The other week, I heard that a former employer had gone out of business. I reacted with the same pleasure that an octogenarian might feel on reading the name of an unpleasant former colleague in the obituaries. I was glad to see the company go, and my only surprise was that it had crawled along as long as it had. I had been expecting to see it go under for years.
As you might guess, I was not particularly happy there. I used to take long walks at lunch, regardless of the weather, just to get away from the place, and would amuse myself by composing words to a parody of “Chantilly Lace” that I called “Genteelly Bored.”
Part of my unhappiness was the circumstances. It was my first full-time position since the dot-com crash. After being one of the powers at two different companies, I felt demoted to be working as a technical writer again, no matter how often I told myself that no honest living was shameful. But I felt massively under-challenged, and chafed at having to take directions, although I remained polite.

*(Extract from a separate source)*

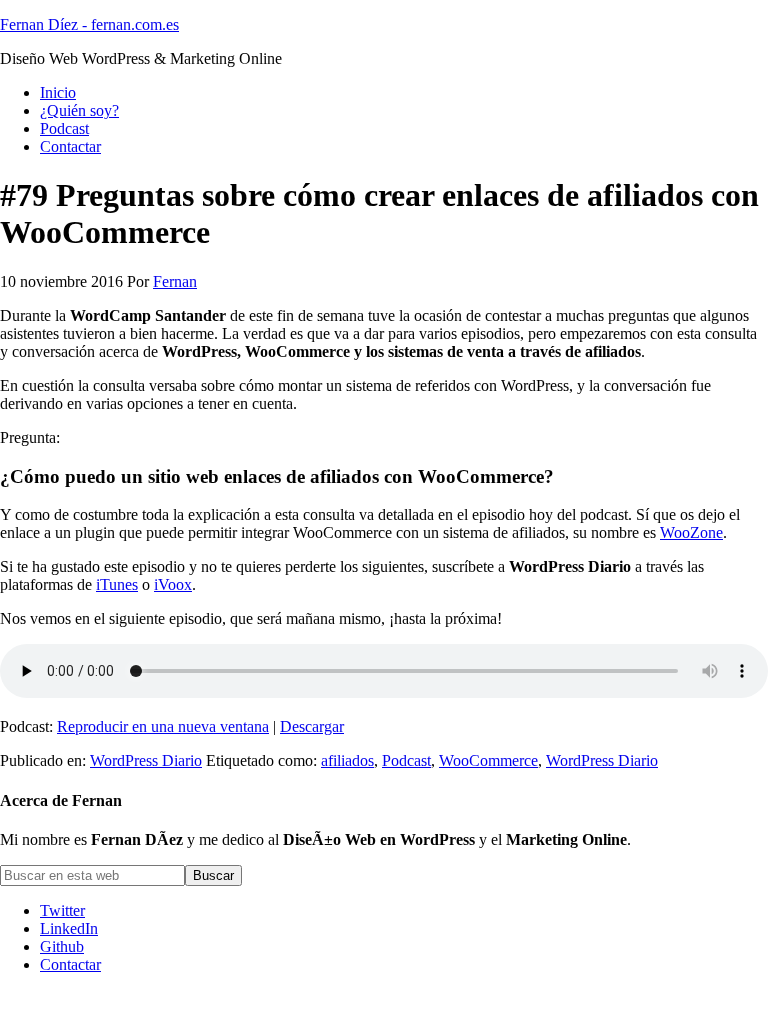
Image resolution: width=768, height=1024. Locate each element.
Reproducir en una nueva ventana (163, 726)
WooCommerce (488, 760)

But a larger part of the problem was that, having been a leader (of what quality I’m not sure), I knew that the company officers and executives were border-line competence at best. The CEO was not only fond of purges, which inevitably included people with key knowledge, but also of inflicting the latest management fads on the company. He was fond of regular, excruciating company meetings at which he kept showing the same slides over and over. When I left, he was trying retreats at which select members of the company would discuss a book on the management best-seller lists – a move which instantly divided the company into the privileged and the under-appreciated. He never did seem to understand that he was sending mixed signals, and, when I briefly shared an office with him due to overcrowding, he used to wonder why no one was passionate about the company.

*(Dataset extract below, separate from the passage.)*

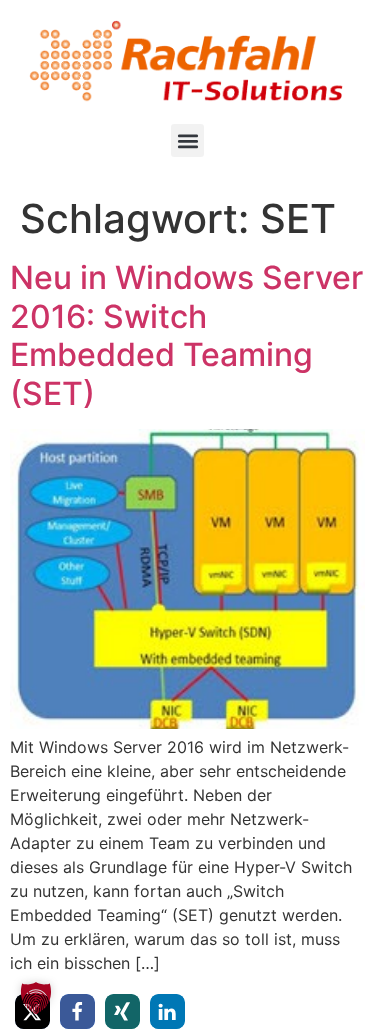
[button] (187, 140)
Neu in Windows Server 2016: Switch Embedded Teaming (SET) (186, 335)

The other executives were no better. The vice-president of toadyism, as I called the CEO’s right hand man, was infamous for making decisions without bothering to gather necessary information.
Another executive, a fundamentalist Christian, tried to take me to task for using, “Does anal-retentive have a hyphen?” on my screen saver. He thought it obscene, and was put out when I suggested that he had better things to do than chastise me over trivia and I refused to apologize on the grounds that I had done nothing wrong.
Then there was the testing manager, a little man who decorated his office in unread books and inspirational posters, and would spend hours designing spreadsheets with the largest color palette that I have ever seen. He worked long hours, and like to call meetings with me just before I was leaving for home. But at least he didn’t last as long as his probation.
“Blind leading the blind” was the phrase that kept occurring to me when I had to deal with any of these characters. But although interacting with them was bad enough, what was especially hard to handle was the fact that I had enough experience (and enough memories of my own incompetence) to know that they were mismanaging the company, and making what could only be a marginal business at best a loser. I discovered that to see incompetence that you know how to correct, yet to be able to do or say nothing is one of the most uncomfortable mental states possible.
Still, I shouldn’t complain. If I hadn’t been so uncomfortable, I wouldn’t have started trying to write a book on OpenOffice.org. The book was never published, but my efforts over the fifteen months I was at the company have since repaid my effort many times over as I cannibalized the chapters for articles. I also started doing a couple of other articles per month, and I still remember the pleasure when I had earned enough from articles to buy my new computer. There was another short contract between my work at this company and my transition to full-time journalist, but if I hadn’t been so bored, I might never have done the ground work for a career change. So I can’t say that the company didn’t do me an unintentional favor.
Still, I wish there had been a wake. I would have attended, if only to dance on the coffin.
Hah, puts a smile on my face to read about this story. Feels like congratulations to you are in order but that isn’t right! 🙂
Do you have any acquiantances that were there when it fell apart? I bet they’d have some juicey stories you’d get a kick out of.